エクソソーム解析を基軸とする「持続性知覚性誘発めまい（PPPD）」の病態解明

基于外泌体分析阐明“持续性知觉诱发头晕（PPPD）”的病理学

• 批准号: 22K09755
• 负责人: 野村 泰之
• 金额: $ 2.58万
• 依托单位: Nihon University
• 依托单位国家: 日本
• 项目类别: Grant-in-Aid for Scientific Research (C)
• 财政年份: 2022
• 资助国家: 日本
• 起止时间: 2022-04-01 至 2025-03-31
• 项目状态: 未结题
• 来源: https://kaken.nii.ac.jp/grant/KAKENHI-PROJECT-22K09755/
• 关键词: エクソソーム; アポトーシス; オートファジー; ツニカマイシン; 持続性知覚性誘発めまい; PPPD; 内耳前庭培養細胞; miRNA; 前庭細胞

本研究は、なぜ持続性知覚性誘発めまい（PPPD）という疾患が内耳前庭の障害に起因しつつも身体の他領域にも関わる多様な症状・病態を示すのか、という疑問の一端を、近年着目されてきているエクソソームによる細胞外への情報伝達機構をふまえた検討・解明を目指すものである。PPPDの発端となるめまいなどの内耳前庭障害疾患においては内耳前庭細胞において小胞体ストレス誘導性細胞死が生じているとも考えられ、そこではアポトーシスやオートファジーなどの細胞処理機構が働き疾患病態を誘導していると考えられる。さらにPPPDは平衡障害のみならず心因性、視覚性、など内耳前庭とは隔たった遠隔臓器に関連する多様な機能的症状を呈することが知られている。そこで本研究では、内耳前庭培養細胞（UB/UE-1）に対してツニカマイシン処理による小胞体ストレスを与えてアポトーシスやオートファジーの出現の有無を検討するとともに、多様な機能的症状をもたらす要因としてのエクソソームの細胞外情報伝達の可能性を検討するものである。まず、マウスの卵形嚢系内耳前庭培養細胞であるUB/UE-1にツニカマイシン処理をおこない小胞体ストレスを引き起こすことで、経時的な観察によりアポトーシスとオートファジーの有無を検証する。そこでは細胞死の有無を確認するとともに、アポトーシスとオートファジーの伝達経路の活性化の検証のためウエスタンブロット法でCHOP、cleaved caspase-3、cleaved PARP、LC3などの発現の有無を検証する。さらにツニカマイシン処理したUB/UE-1細胞からエクソソームを含む細胞外小胞が放出されているかを検証する。そのためツニカマイシン処理細胞の培養上清からエクソソームの単離をおこない形態観察、ウエスタンブロット解析でのエクソソーム特異的表面マーカーの検証、ナノサイト計測による粒子の解析を行うものである。
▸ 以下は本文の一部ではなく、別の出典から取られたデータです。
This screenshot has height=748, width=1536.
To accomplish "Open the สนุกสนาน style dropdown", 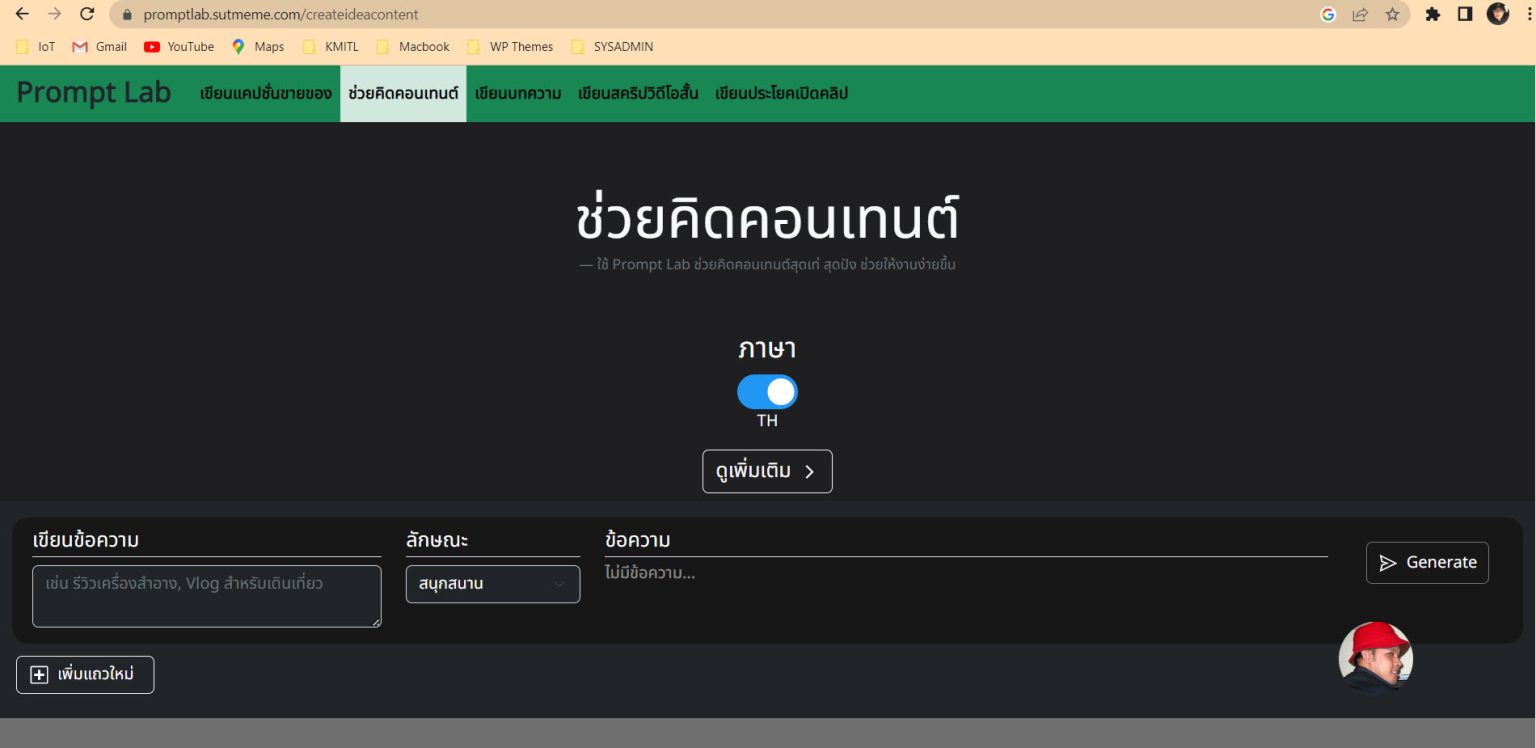I will point(493,584).
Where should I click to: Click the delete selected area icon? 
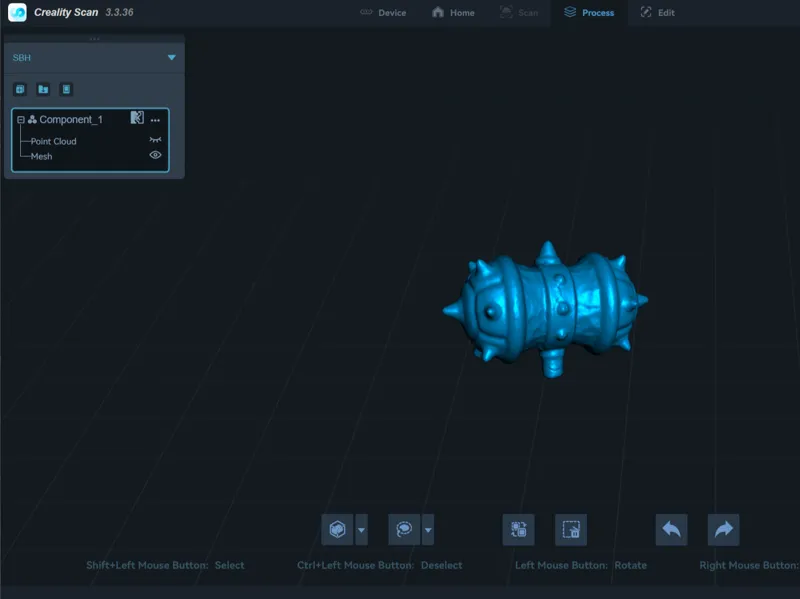tap(570, 530)
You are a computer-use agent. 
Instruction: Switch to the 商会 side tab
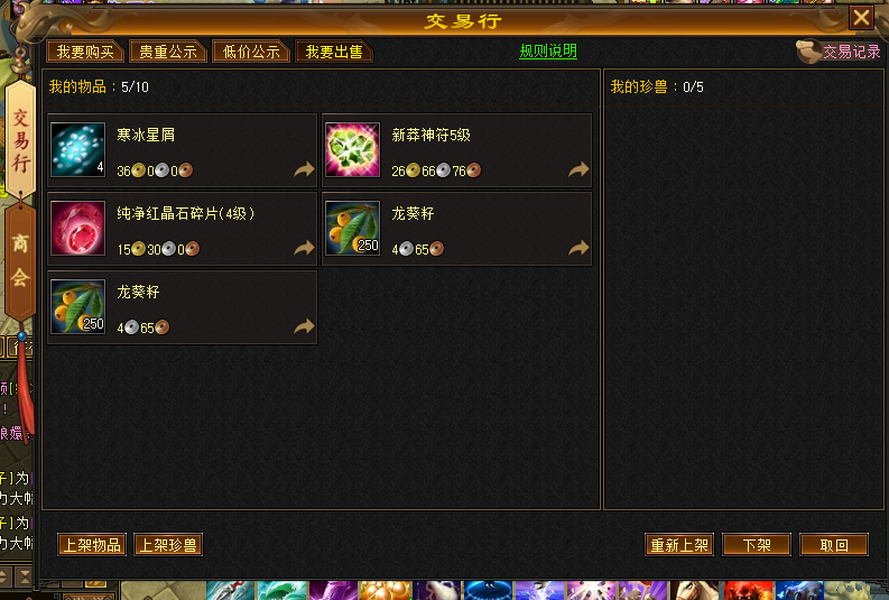click(x=20, y=261)
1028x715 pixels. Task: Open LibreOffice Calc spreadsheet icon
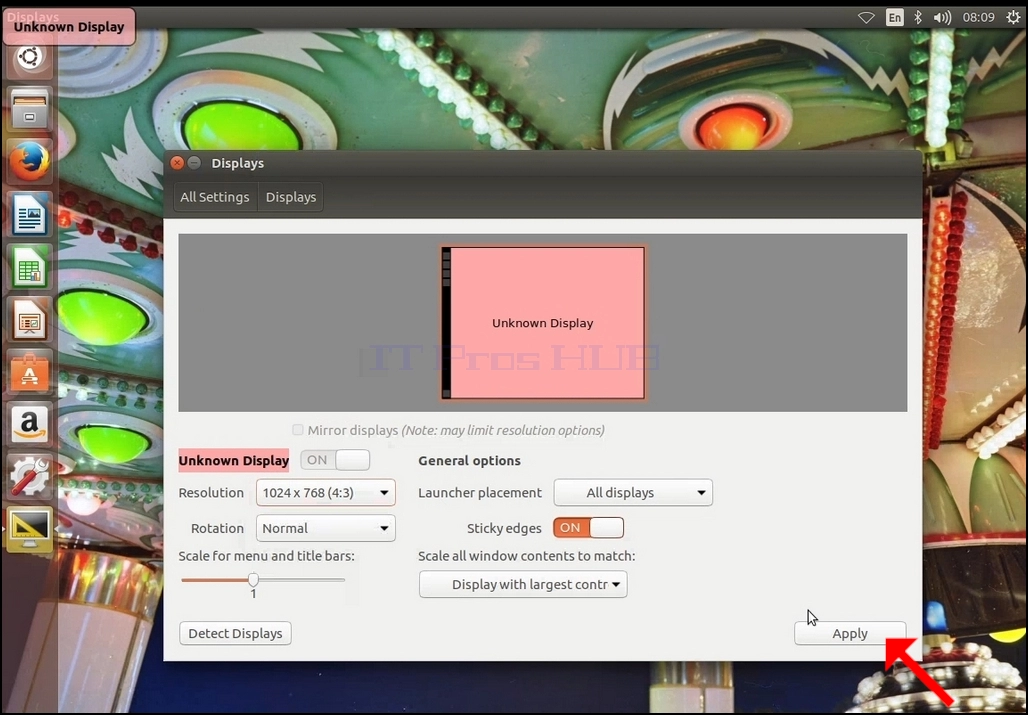click(x=30, y=267)
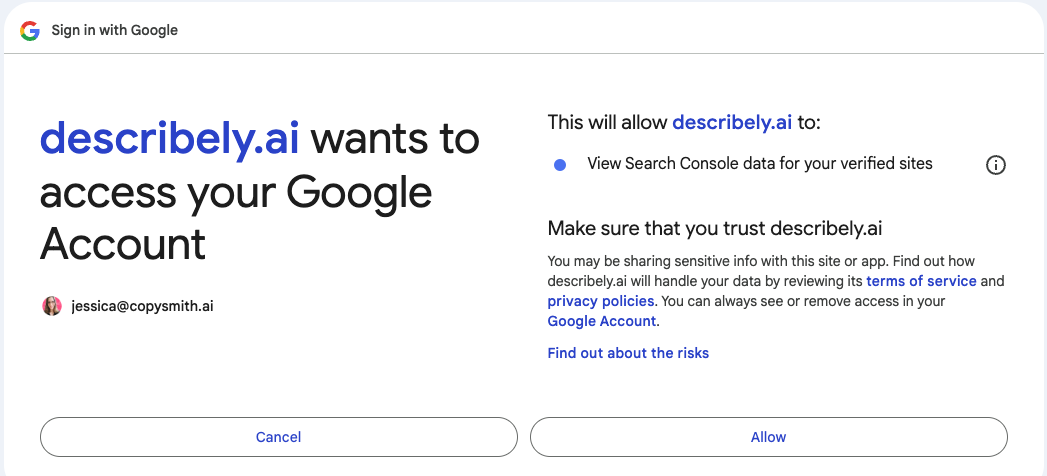Click the This will allow heading text
Image resolution: width=1047 pixels, height=476 pixels.
pos(684,123)
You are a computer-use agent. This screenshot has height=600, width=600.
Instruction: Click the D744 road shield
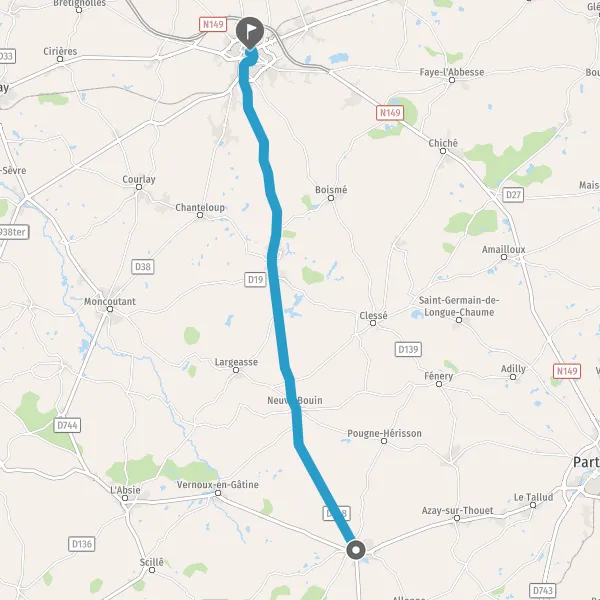[x=67, y=425]
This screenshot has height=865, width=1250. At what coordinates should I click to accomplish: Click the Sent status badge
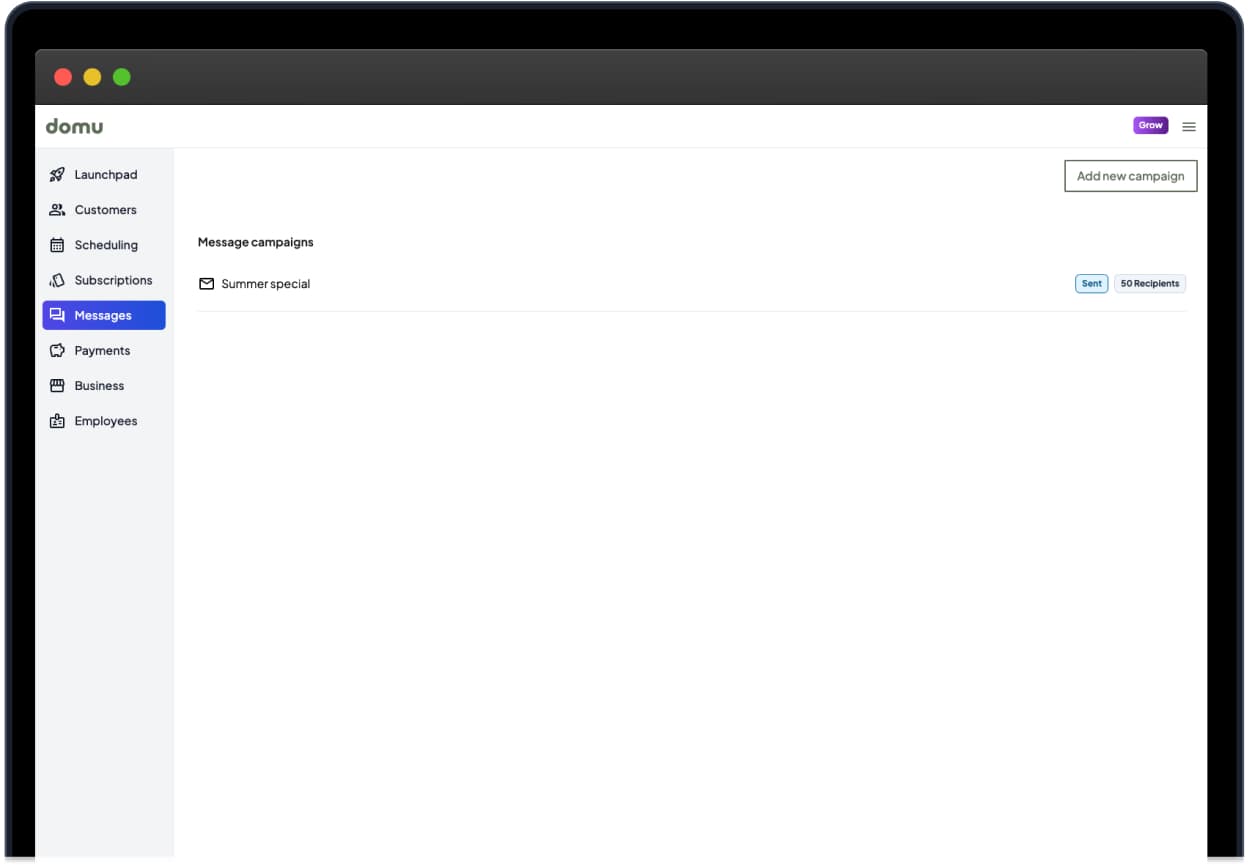tap(1091, 283)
This study aims to explore the causes of persistent cognitive development (PPPD) and disorders related to vestibular disorders in the inner ear and other areas of the body. The development of PPPD in vestibular disorders of the inner ear is related to the induction of cell death in vestibular cells of the inner ear. PPPD is a balance disorder that affects many functional symptoms such as internal cardiac, visual, and internal auditory vestibular and septal disorders. In this study, we investigated the presence and absence of microcellular changes in the inner ear vestibular culture cells (UB/UE-1), and the possible transmission of extracellular information in the vestibular culture cells. The oval-shaped inner ear vestibule culture cells of the mouse were identified by UB/UE-1, and the oval-shaped inner ear vestibule culture cells were identified by UB/UE-1. The detection of CHOP, cleaved caspase-3, cleaved PARP, and LC3 in the presence or absence of cell death is confirmed by the detection of activation of the pathway. In addition, UB/UE-1 cells were treated with different kinds of drugs, including extracellular vesicles. The culture supernatant of the treated cells was examined by morphological observation, analysis and analysis of the surface characteristics of the treated cells.